# PROMPT
Copy the listing exactly; drop the pictures.

Content starts

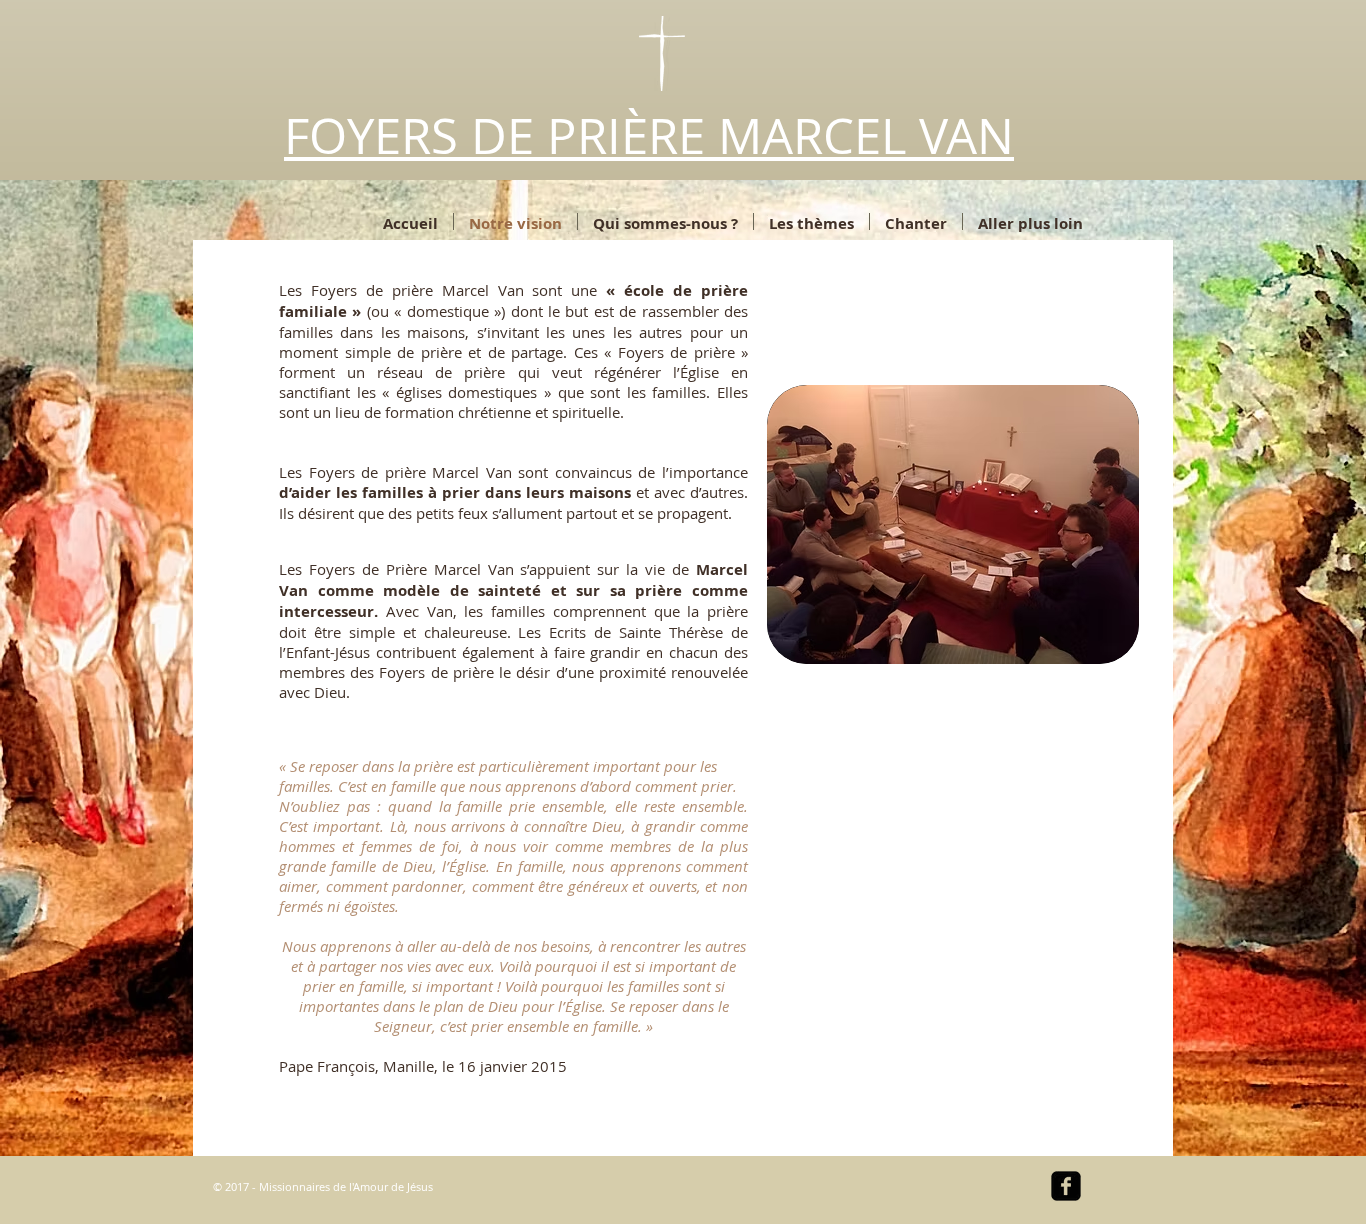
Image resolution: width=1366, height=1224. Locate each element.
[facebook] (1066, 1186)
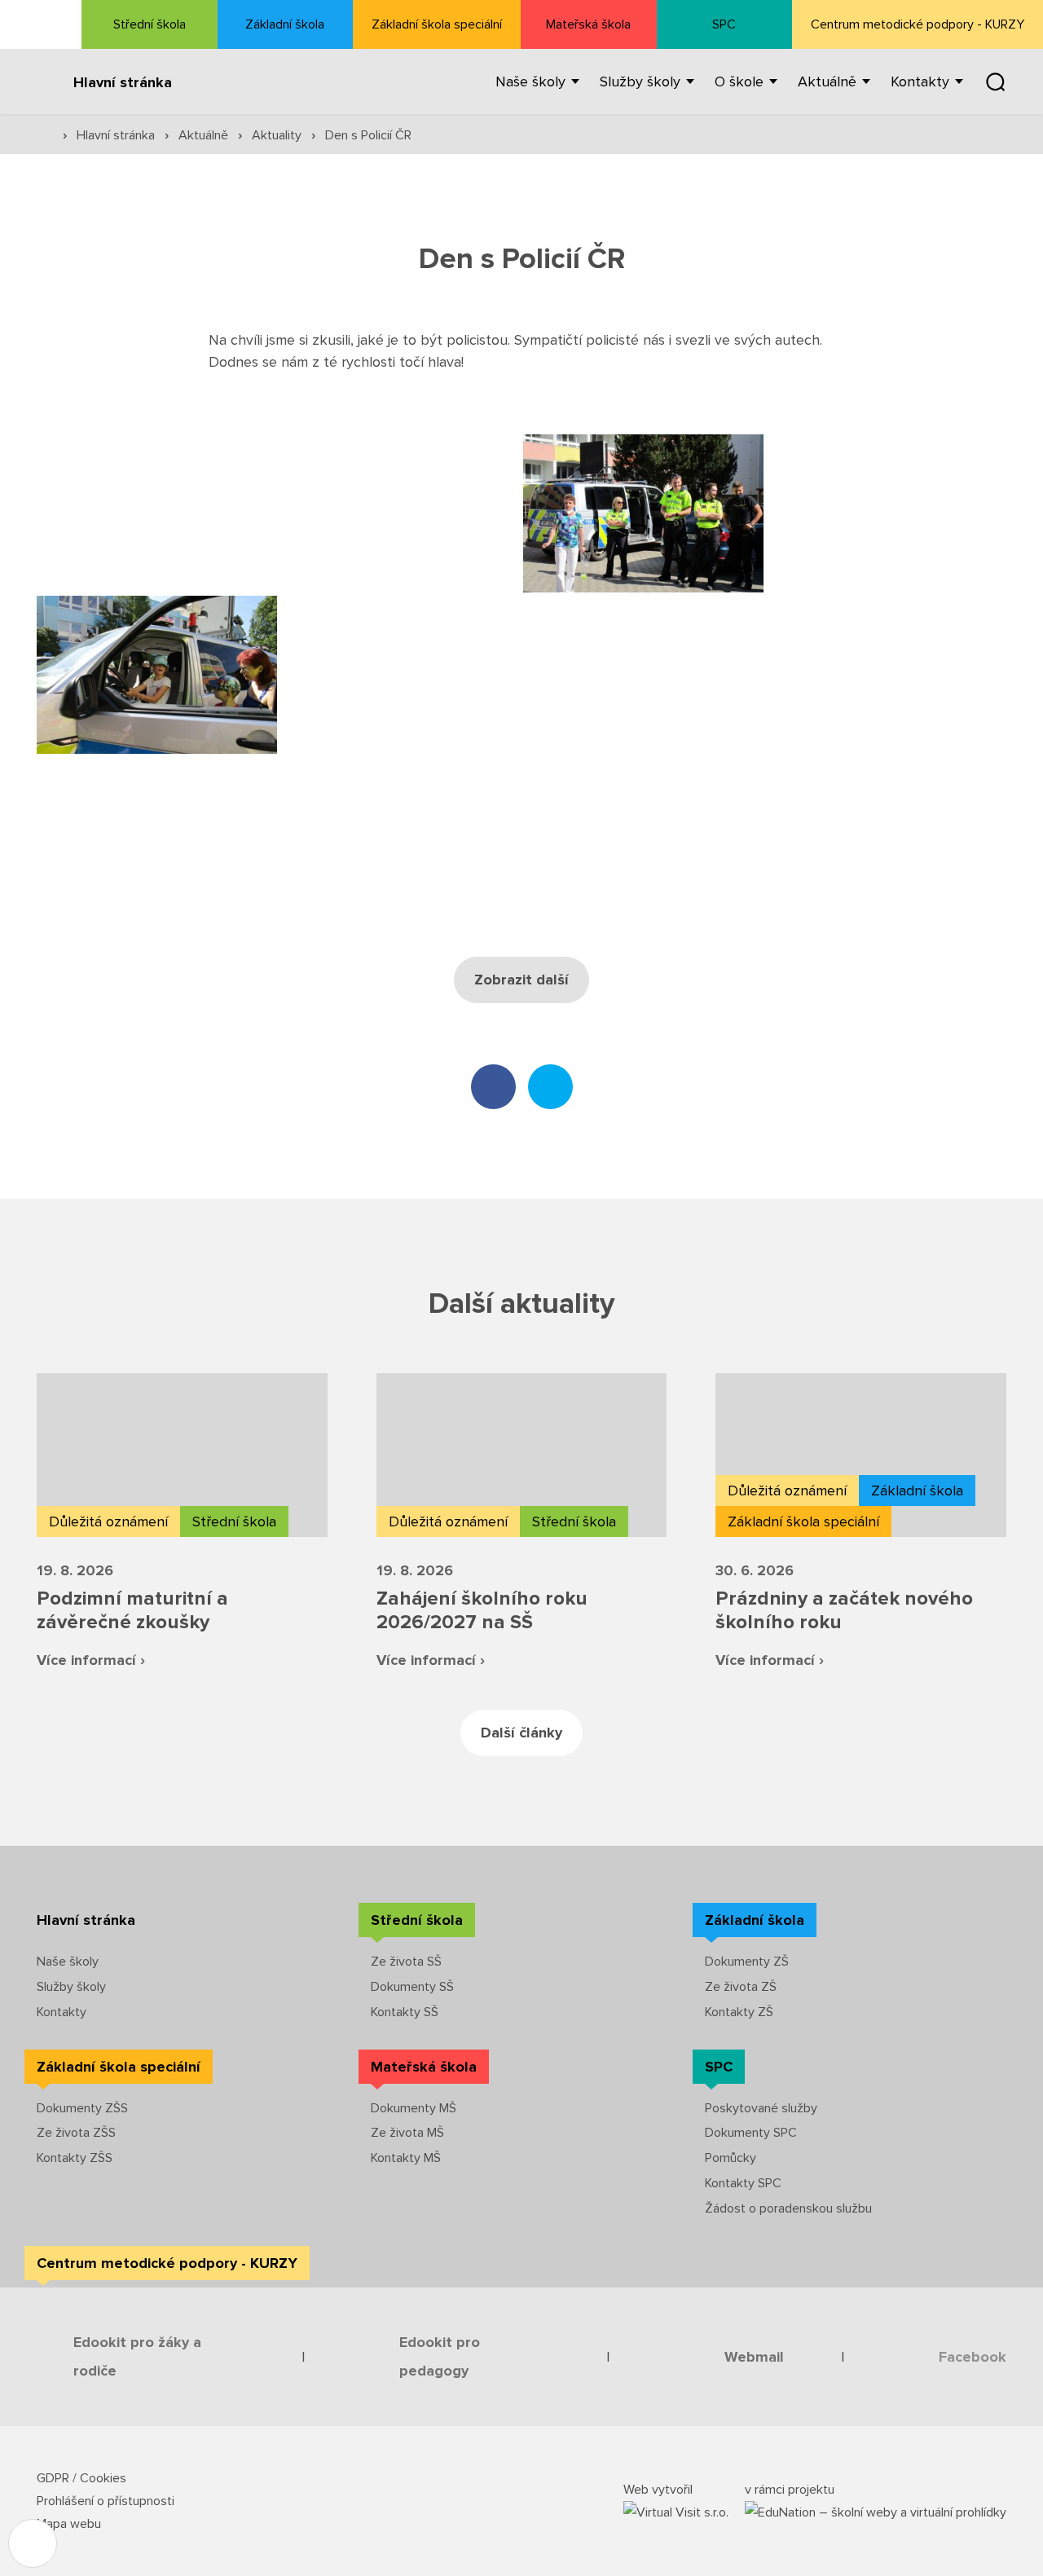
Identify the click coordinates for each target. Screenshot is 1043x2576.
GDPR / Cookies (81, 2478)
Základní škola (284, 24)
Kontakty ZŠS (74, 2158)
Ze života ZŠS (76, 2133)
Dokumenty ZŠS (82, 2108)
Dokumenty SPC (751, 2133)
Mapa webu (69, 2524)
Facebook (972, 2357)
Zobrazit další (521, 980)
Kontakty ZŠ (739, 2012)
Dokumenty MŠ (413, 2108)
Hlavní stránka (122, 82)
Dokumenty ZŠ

Content ends

# ANSWER TO THE EXERCISE
Image resolution: width=1366, height=1224. Locate each element.
[facebook] (1066, 1186)
Identify the click coordinates for each target. Screenshot is 1043x2576.
GDPR / Cookies (81, 2478)
Základní škola (284, 24)
Kontakty ZŠS (74, 2158)
Ze života ZŠS (76, 2133)
Dokumenty ZŠS (82, 2108)
Dokumenty SPC (751, 2133)
Mapa webu (69, 2524)
Facebook (972, 2357)
Zobrazit další (521, 980)
Kontakty ZŠ (739, 2012)
Dokumenty MŠ (413, 2108)
Hlavní stránka (122, 82)
Dokumenty ZŠ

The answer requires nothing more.